I'm mostly deaf (cochlear implant) and one thing I've noticed is that if I watch things without my processor on (e.g., completely deaf), I can generally "guess" what a voice sounds like fairly accurately... I've wondered for a long time if it's a trick of my mind, a quirk of statistics, or something that's actually possible.

In both cases, there are a lot of hidden variables. With voice, you miss out on non-acoustic things like beards, cheekbones, and other sorts of face-distinguishing features

With just a face, you miss things like the fundamental frequency (pitch) of the voice, dialect, and other linguistic variables.

In both cases, much is missing, and impossible to reconstruct beyond a stereotype.

I think that's part of the motivation for Blindpad: https://github.com/blindpad

It's a tool for pair programming in interviews. It includes audio (no video), and alters the audio to reduce/eliminate cues that would indicate the interviewee's race, age etc.

> If a neural net is this good at inferring social, racial, and gender information from audio, humans are even better.

Why would humans automatically be better than machines at that task?

We don't know this for sure, certainly, but given that things like social group, race and gender are fundamentally sociocultural phenomena (albeit with some physiological basis in some cases), I would assume that humans will have a considerable advantage. We are natively social beings with decades of social knowledge and learning, whereas these sorts of algorithms are at best seeing these things as epiphenomena in large datasets.

Plus, we have the advantage of understanding what social cues certain speech traits directly 'index', or serve to mark. For instance, I'll bet you can picture a voice of somebody who you could clearly identify as white and male, but who would be exceedingly unlikely to have a long, bushy beard and wear a camoflauge jacket. This is not anatomical, but social, and are not coincidence, but broadcasted social information. Sure, with enough data, we might be able to pick up on these as sort of emergent stereotypes, but we're attuned to such cues through our social experience. And these things are culturally specific, perhaps moreso than a YouTube dataset would be.

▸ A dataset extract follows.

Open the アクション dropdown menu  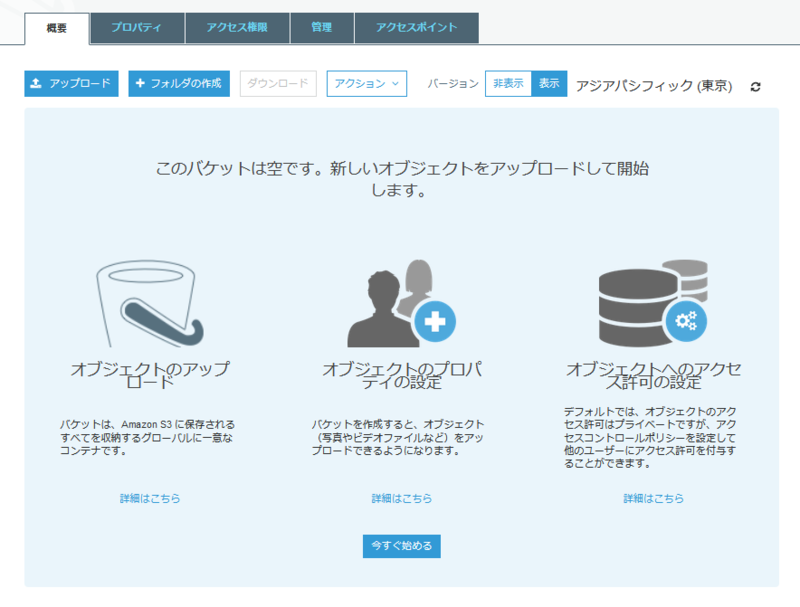[367, 84]
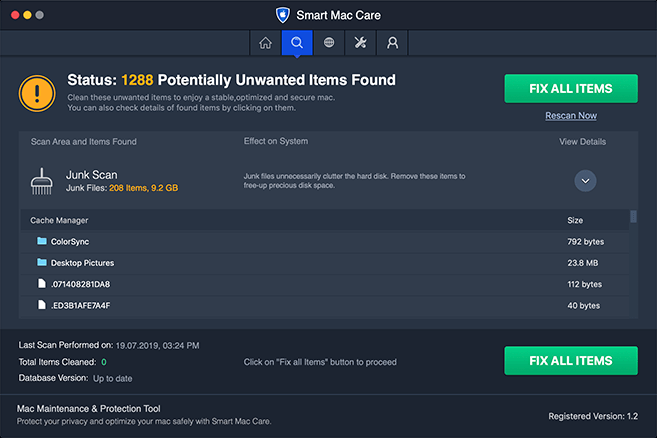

I view this as a similar situation to using ML for evaluating things like humor, irony, or aesthetic beauty in cloudscapes: They might be able to bootstrap a model which starts with human judgements, or cluster things in such a way that a 'funny' category emerges, but they're a ways off from understanding the categories themselves, and I think that's relevant.

I think that's the scary thing. We don't even know if we know. It's all subconscious.

For example most people can easily picture a gender, race, age, and where a person is from based on accent.

But I never realized that I also picture how fat they are, and can do it pretty well! It wasn't until I saw that this project can do it very reliably that I realize that I do it all the time too.

What else are we subconsciously picking up on? And as a counter defense, how can we better hide it? Do I need to change my vocabulary and topic choices to something more posh so they think I am eating healthier? What other info leaks are there?

This is a bit different but also an example that made me realize I unconsciously recognize some things I'm unaware of (the difference between pouring hot and cold water): https://www.youtube.com/watch?v=Ri_4dDvcZeM
Actually I see no reason for humans to be any better for these tasks.